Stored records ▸
━━━━━━━━━━━━━━━━━━━━
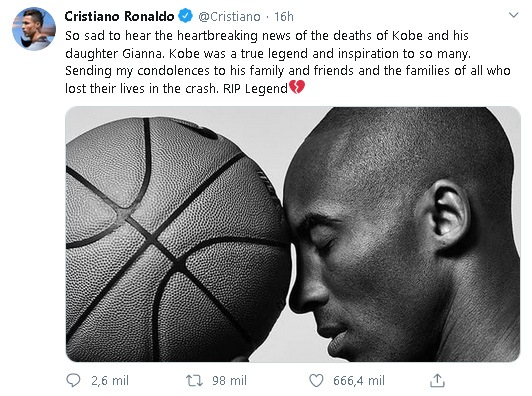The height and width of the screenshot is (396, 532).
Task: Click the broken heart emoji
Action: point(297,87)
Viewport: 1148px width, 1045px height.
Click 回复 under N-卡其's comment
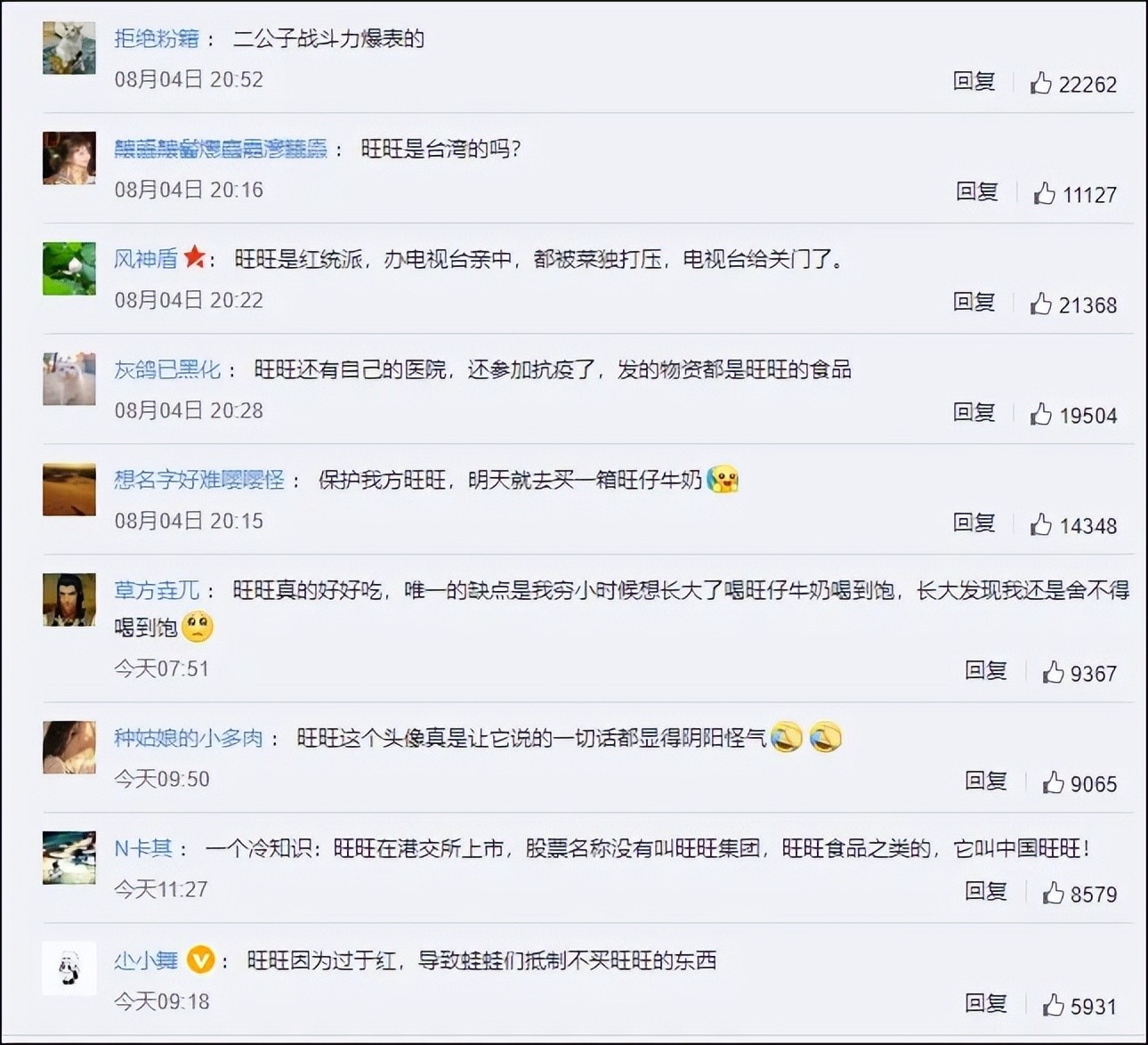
━━━━━━━━━━━━━━━━━━━━
Transcribe nothing but the lines from the one containing "Viewport: 1148px width, 1045px height." through the final line of the records, exactly as written and without pictures.

Viewport: 1148px width, 1045px height.
Click 回复 under N-卡其's comment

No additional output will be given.